OBJECTIVE: To study the effect of reserpine (RSP) for changing salivary protein secretion in Pi-deficient rats and to explore its possible mechanism. METHODS: Twenty rats allocated in the RSP group were given subcutaneous injection of RSP [0.4 mg/(kg x d)] for 9 successive days, while the other 20 rats in the control group were injected with same volume of saline instead.
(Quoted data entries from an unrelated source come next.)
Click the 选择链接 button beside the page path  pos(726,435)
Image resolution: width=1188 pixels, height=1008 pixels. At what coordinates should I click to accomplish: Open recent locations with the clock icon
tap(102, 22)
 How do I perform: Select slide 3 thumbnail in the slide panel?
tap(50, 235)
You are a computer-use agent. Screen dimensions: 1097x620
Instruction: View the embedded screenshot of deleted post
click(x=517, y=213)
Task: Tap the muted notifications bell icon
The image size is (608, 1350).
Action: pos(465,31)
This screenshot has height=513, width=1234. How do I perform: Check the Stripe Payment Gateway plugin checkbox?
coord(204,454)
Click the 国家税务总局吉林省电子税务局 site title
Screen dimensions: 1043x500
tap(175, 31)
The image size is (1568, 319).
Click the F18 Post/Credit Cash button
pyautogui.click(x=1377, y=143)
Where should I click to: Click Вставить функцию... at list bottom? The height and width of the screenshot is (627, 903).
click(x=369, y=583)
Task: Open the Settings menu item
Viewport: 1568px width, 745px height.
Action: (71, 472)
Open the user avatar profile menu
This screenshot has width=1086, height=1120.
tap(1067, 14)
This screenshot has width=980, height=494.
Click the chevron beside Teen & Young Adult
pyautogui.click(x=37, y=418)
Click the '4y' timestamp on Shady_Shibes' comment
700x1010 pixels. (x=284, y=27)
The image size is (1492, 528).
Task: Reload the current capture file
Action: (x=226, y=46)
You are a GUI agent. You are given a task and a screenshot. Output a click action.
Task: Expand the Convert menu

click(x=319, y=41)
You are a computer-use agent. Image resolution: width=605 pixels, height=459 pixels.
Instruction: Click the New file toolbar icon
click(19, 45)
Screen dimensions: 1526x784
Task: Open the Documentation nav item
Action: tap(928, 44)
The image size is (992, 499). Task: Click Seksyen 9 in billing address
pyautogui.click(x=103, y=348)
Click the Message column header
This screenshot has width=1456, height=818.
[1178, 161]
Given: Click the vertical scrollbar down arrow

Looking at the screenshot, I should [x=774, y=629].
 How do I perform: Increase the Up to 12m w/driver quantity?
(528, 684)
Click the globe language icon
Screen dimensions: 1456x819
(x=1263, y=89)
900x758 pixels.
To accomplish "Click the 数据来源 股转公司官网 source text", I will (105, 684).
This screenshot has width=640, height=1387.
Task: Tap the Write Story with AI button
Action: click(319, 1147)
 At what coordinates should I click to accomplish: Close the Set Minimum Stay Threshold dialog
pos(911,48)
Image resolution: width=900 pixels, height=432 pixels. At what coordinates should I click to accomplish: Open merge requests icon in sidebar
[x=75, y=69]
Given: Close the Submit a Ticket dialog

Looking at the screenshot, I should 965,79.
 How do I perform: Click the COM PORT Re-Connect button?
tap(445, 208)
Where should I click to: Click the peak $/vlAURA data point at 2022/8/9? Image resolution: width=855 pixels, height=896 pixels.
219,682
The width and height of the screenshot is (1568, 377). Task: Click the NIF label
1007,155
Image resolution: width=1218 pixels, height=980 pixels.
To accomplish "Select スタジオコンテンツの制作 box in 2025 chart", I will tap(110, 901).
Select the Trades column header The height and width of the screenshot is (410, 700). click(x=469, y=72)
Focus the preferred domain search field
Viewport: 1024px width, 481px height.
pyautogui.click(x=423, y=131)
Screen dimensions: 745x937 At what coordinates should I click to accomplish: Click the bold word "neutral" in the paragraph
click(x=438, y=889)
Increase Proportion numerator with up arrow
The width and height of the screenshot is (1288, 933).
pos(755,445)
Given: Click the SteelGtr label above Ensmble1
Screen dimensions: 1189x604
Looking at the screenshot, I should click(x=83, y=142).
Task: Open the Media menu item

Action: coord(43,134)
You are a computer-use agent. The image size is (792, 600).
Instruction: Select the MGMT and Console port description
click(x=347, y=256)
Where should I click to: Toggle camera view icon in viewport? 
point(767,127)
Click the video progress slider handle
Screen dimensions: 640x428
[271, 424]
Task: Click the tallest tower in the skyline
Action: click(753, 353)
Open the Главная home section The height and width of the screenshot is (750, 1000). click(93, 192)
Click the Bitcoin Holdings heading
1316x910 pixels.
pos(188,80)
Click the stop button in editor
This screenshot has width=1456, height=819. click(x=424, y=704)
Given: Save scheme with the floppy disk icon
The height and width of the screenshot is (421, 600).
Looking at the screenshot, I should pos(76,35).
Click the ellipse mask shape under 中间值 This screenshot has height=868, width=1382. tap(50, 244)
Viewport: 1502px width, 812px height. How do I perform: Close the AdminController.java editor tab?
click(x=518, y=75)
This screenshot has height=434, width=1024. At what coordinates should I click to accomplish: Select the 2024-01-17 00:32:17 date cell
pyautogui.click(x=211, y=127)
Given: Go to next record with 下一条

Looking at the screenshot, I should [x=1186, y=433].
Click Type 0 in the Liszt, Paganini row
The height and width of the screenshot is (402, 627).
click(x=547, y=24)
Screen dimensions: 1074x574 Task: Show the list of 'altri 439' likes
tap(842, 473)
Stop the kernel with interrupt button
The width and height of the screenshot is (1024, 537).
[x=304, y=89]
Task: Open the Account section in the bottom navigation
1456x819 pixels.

On the 10th day, ten rats randomly selected from each group were subjected for extracting saliva to detect salivary amylase activity (sAA) before and after an acid stimulation; and drawing blood from the orbital vein to measure the contents of vasoactive intestinal peptide (VIP) and cyclic adenosine monophosphate (cAMP). Then they were sacrificed and their parotids were taken out for pathological examination with HE staining, as well as for VIP and cAMP measuring, and zymogen granules counting under a transmission electron microscope. The remainder animals were stopped injecting and normally fed to 40 days, then subjected to be detected as above-mentioned. RESULTS: Food intake and body weight reduction were more significantly in the RSP group than in the control group. On the 10th day, the ratio of sAA before/after stimulation in the RSP group was 0.39 +/- 0.18, significantly lower than that in the control group (0.80 +/- 0.21, P < 0.01), but it was restored rapidly, reaching the normal range on the 25th day, on the 40th day, it became significantly different to the level on the 10th day (P < 0.05) and approached the level in the control group (P > 0.05). No significant pathological change of parotid was found in both groups; but the number of zymogen granules in the RSP group was remarkably more than that in the control group (41.4 +/- 4.9 vs 34.6 +/- 5.2, P < 0.01). Serum level of VIP in the RSP group was significantly less while that of cAMP was higher than that in the control group (22.5 +/- 13.1 mg/L vs 38.5 +/- 14.1 mg/L, and 125.8 +/- 15.5 micromol/L vs 105.3 +/- 16.7 micromol/L, both P < 0.05), but no inter-group difference was found in parotid tissue contents of both VIP and cAMP. All the indices detected became equivalent in the two groups on the 40th day. CONCLUSION: The reduction of salivary protein in Pi-deficient rats induced by RSP may be related to the regulatory pathway of VIP and cAMP.